EXTRACT =
William Henry Perkin's accidental discovery of the aniline dye color, mauve, in 1856 "changed the world," as one biographer put it, by creating a stain for slides in microscopes.

In a period from about 1878 to 1906, twenty of the microorganisms that were long the scourge of humankind were identified, and powerful drugs to combat them were developed over the next several decades.

In 1928, Frederick Griffith published an article on his work with bacteria in which he presented the first indication that nucleic acid carried the information for inheritance, or the "transforming factor," as he called it. Following in his footsteps, others confirmed the role of nucleic acid in the inheritance of traits in bacteria, and then the crucial role of A, G, C, and T combinations.

The x-ray-diffraction experiments of Franklin and Wilkins provided the final crucial step in paving the way for Watson and Crick.

The history of discovery leading up to Watson and Crick's double helix revelation is one of gradual, piecemeal contributions to knowledge, and an ever-broader group of scientists will continue to contribute to progress by adding bit-by-bit to the discovery process, not by abandoning it for some illusory, unscientific "holism." The structure of life and its functioning as understood by modern molecular biologists is far more complex, intricate, and detailed than ever imagined by "holistic" critics of "reductionist science."

In addition to their theoretical beauty, reductionist understandings are of practical value, leading to the creation of pharmaceuticals and improved foodstuffs, doubling life expectancies and making us healthier. Indeed, one of the primary reasons that medicine is becoming ever more effective is that it is becoming ever more specific in its targets; toxic or other adverse side effects are less likely as medicine becomes less "holistic." For instance, pharmaceuticals are being designed to use the body's peptide "zip codes" to seek out cancerous cells in a process called "molecular targeting," enabling us to interfere with cancer cells' reproduction without disrupting normal cells.

A Note on "Eurocentrism"

Criticism of modern science as "reductionist" often carries with it a belief in the victimization by science of women, the underprivileged, and ecosystems. Meera Nanda has suggested the opposite may be closer to the truth: awareness of DNA can be liberating. Nanda suggests it would be "interesting" to see the reaction of "untouchables" in India to the "knowledge that DNA material...has the same composition in all living beings, be it Brahmin or bacterium."

STUDY MATERIAL =

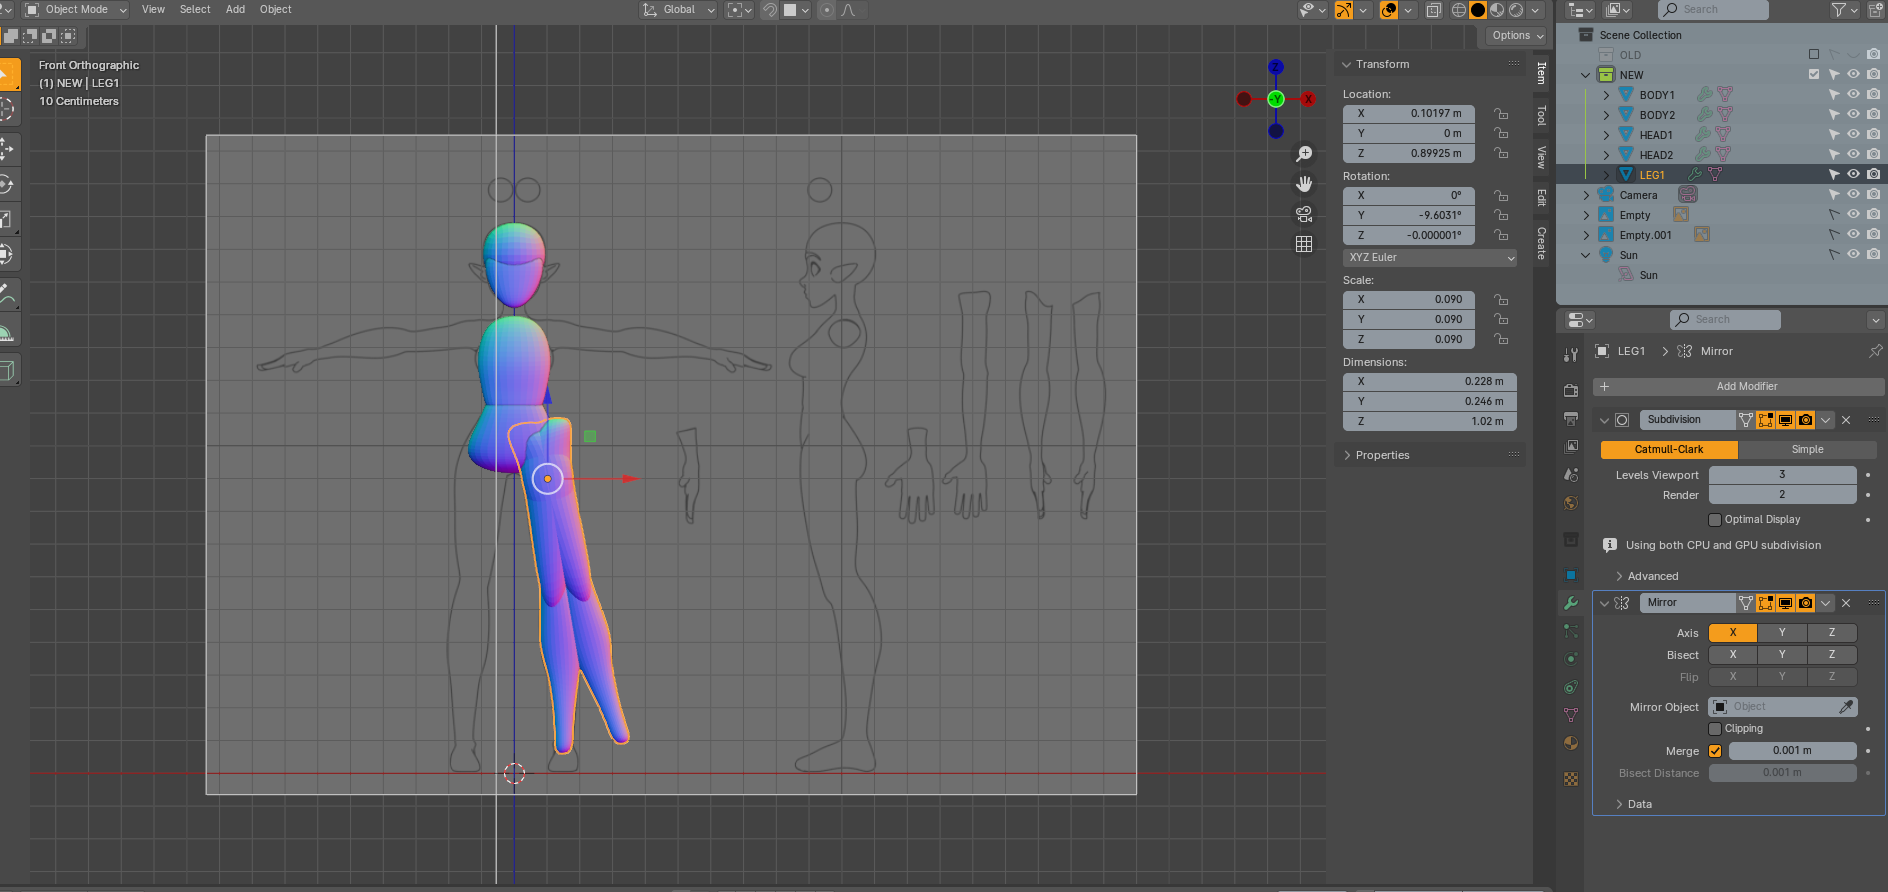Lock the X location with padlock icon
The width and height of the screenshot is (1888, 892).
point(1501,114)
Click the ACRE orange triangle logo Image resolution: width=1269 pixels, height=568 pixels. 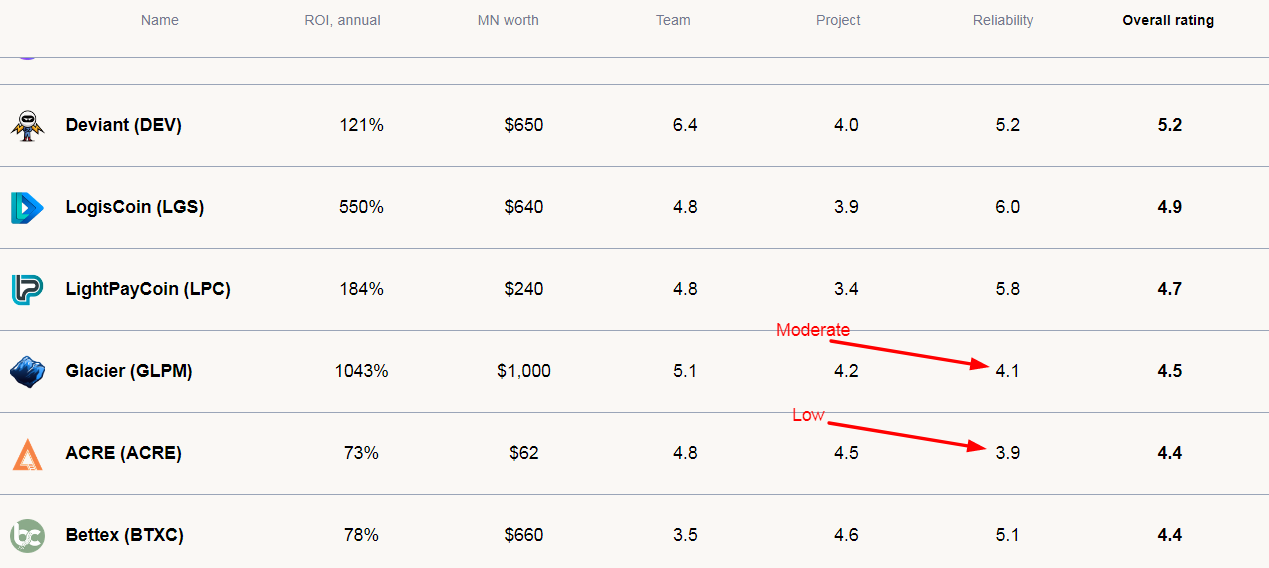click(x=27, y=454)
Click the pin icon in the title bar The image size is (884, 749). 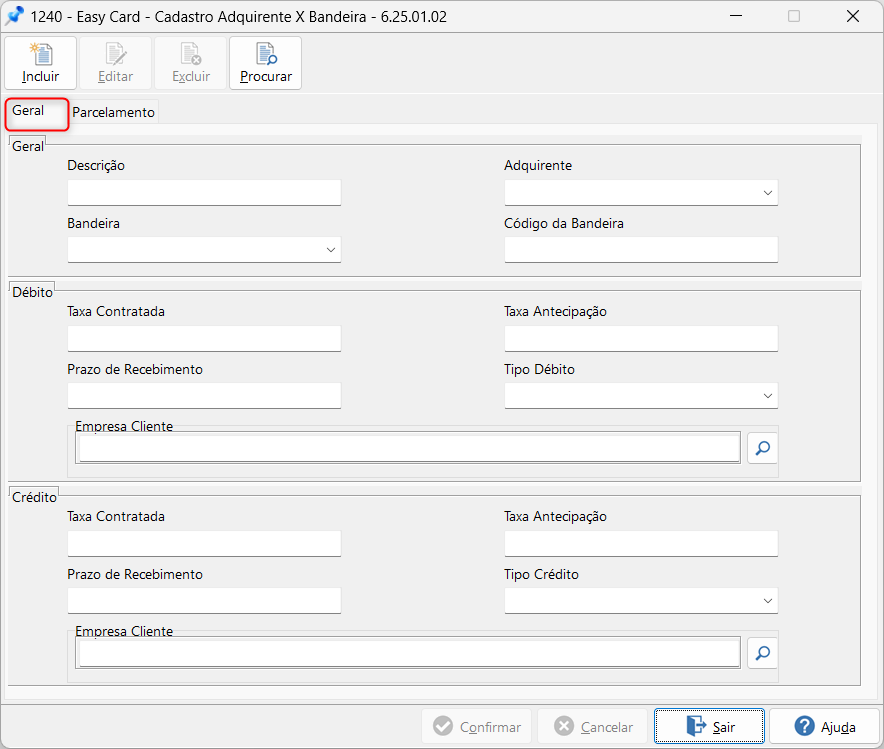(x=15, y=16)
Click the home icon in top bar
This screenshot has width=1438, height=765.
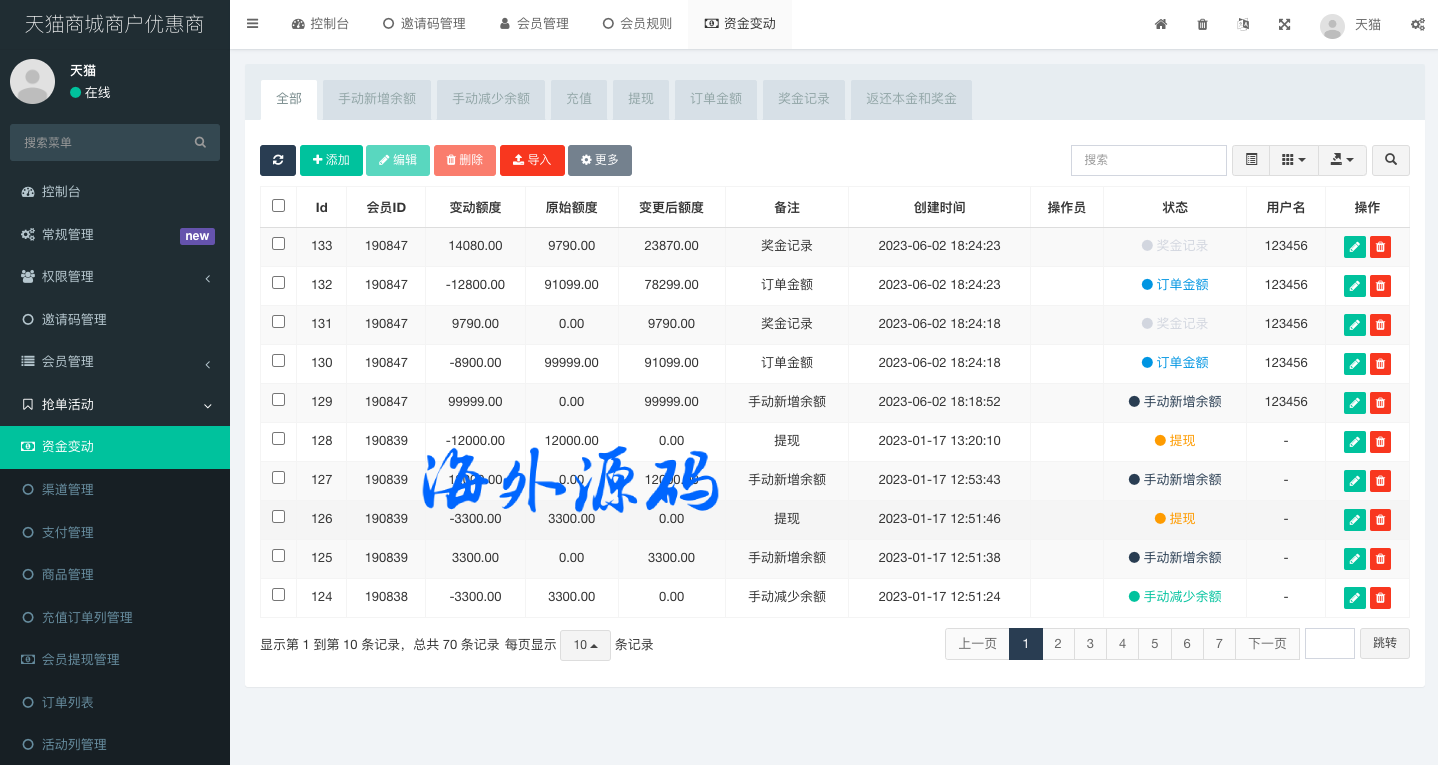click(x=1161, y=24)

PARTS OF THE EXERCISE =
a - Could you write out the passage on reductionist science, starting with "William Henry Perkin's" and going on through "and T combinations."?
b - How would the passage on reductionist science continue? Write what comes next after its last sentence.
Nothing in the listing matters for this work.

ACTIVITY ANSWERS =
a -
William Henry Perkin's accidental discovery of the aniline dye color, mauve, in 1856 "changed the world," as one biographer put it, by creating a stain for slides in microscopes.

In a period from about 1878 to 1906, twenty of the microorganisms that were long the scourge of humankind were identified, and powerful drugs to combat them were developed over the next several decades.

In 1928, Frederick Griffith published an article on his work with bacteria in which he presented the first indication that nucleic acid carried the information for inheritance, or the "transforming factor," as he called it. Following in his footsteps, others confirmed the role of nucleic acid in the inheritance of traits in bacteria, and then the crucial role of A, G, C, and T combinations.

b -
"Reductionist science" is a powerful argument against racial prejudice and bigotry of all kinds. Racial and gender prejudice are traditions of long standing in most cultures; the "local knowledge" touted by the postmodernists is not a cure for that prejudice but the basis of its perpetuation. Perhaps the theme song of this fiftieth-anniversary celebration should be (with apologies to the late Bob Marley): "one DNA...let's get together and be all right!"

The centuries of inquiry leading up to the double helix in some sense fits the postmodernist stereotyping of "Western" science, since it was largely carried out by white, northern-European and North American males. But today, a tour of the world's great research labs, including those in the United States, reveals that the old "Eurocentric" cohort is a shrinking one in most of them. For a short time, Europe's technological advantage gave it the edge in scientific discovery, but science and its benefits now belong to the world as a whole, regardless of what the postmodernists say.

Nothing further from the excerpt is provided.